An active leader in the medical and gun violence prevention communities, Dr. Sakran is the director of emergency general surgery, an associate professor of surgery, and the associate chief of the Division of Acute Care Surgery at The Johns Hopkins Hospital. Dr. Sakran also is a survivor of gun violence. His advocacy work includes launching a group of medical professionals dedicated to reducing firearm injuries and deaths called This is Our Lane. He has received honors from the Agency for Healthcare Research and Quality, and Academy Health. His research on physicians’ role in educating patients on safe gun storage earned the 2020 Johns Hopkins Catalyst Award. He was named a 2019 Presidential Leadership Scholar for this research. He also was named a National Academy of Medicine Robert Wood Johnson Foundation Health Policy Fellow and served in the office of New Hampshire Sen.
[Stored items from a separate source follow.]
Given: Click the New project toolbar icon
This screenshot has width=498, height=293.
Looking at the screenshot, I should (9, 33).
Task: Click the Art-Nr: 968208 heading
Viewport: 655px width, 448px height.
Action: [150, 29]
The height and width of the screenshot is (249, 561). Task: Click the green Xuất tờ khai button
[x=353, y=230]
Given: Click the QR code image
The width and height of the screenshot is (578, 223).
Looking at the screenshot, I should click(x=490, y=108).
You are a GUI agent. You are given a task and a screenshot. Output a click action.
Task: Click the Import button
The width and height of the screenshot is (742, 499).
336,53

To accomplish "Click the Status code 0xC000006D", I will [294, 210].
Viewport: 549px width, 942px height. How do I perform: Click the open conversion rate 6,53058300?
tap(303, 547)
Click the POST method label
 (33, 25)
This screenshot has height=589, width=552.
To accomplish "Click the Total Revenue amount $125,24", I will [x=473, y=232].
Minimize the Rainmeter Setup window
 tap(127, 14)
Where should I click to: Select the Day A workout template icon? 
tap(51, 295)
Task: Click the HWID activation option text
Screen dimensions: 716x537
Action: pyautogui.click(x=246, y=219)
Maggie Hassan from 2019–2020, working on health policy and regulatory issues. He serves on the governing council of the Young Fellows Association of the American College of Surgeons and is vice chair of the ACS’s International Subcommittee for Operation Giving Back. He served on the board of The Brady Campaign from 2018–2019. 

Joseph V. Sakran, MD, MPA, MPH
Joseph V. Sakran, MD, MPA, MPH

Advocacy in health care covers a broad spectrum of efforts to bring about change, such as protection of patients’ rights, increased research funding, or remediation of public health issues, said session Co-Chair Lauren E. Ferrante, MD, MHS, ATSF, assistant professor, Yale School of Medicine.

“This particular issue—gun violence—covers all three of those domains central to individual patients, while also being a clear public health issue,” Dr. Ferrante said. “There are also issues related to research funding. For many years, there were barriers to federal funding for gun violence research.”

Advocacy work happens at the bedside in addition to the halls of government.

“We frequently see patients in the intensive care unit who have attempted suicide, yet asking about guns is not standard,” Dr. Ferrante said. “In our health care training, we’re all taught to ask about suicidal ideation, but we rarely ask patients about access to firearms or safe gun storage—yet more than half of firearm deaths are due to suicide. So, bringing that awareness into our clinical practice is very important.”

Gun violence is a leading cause of premature death and disability across the globe.

“Gun violence is not a U.S. problem,” Dr. Wilcox said. “Gun violence is a major public health problem in every country I can think of. What makes the news doesn’t really capture the burden of gun violence-related injuries and deaths every day across many countries.”

The Keynote Series addresses timely topics of high relevance to the respiratory medicine community with special presentations before the start of the scientific sessions Sunday, Monday, and Tuesday at the International Conference. The featured lecturers are leaders who have made major contributions in the important themes highlighted by this year’s conference program. Earlier installments in the series included How Science Promotes Health Equity by Decreasing Disparities, presented by Eliseo J. Pérez-Stable, MD, director of the National Institute on Minority Health and Health Disparities at the National Institutes of Health, and The Air That I Breathe: Climate Change and Health: A Conversation with EPA Administrator Michael Regan.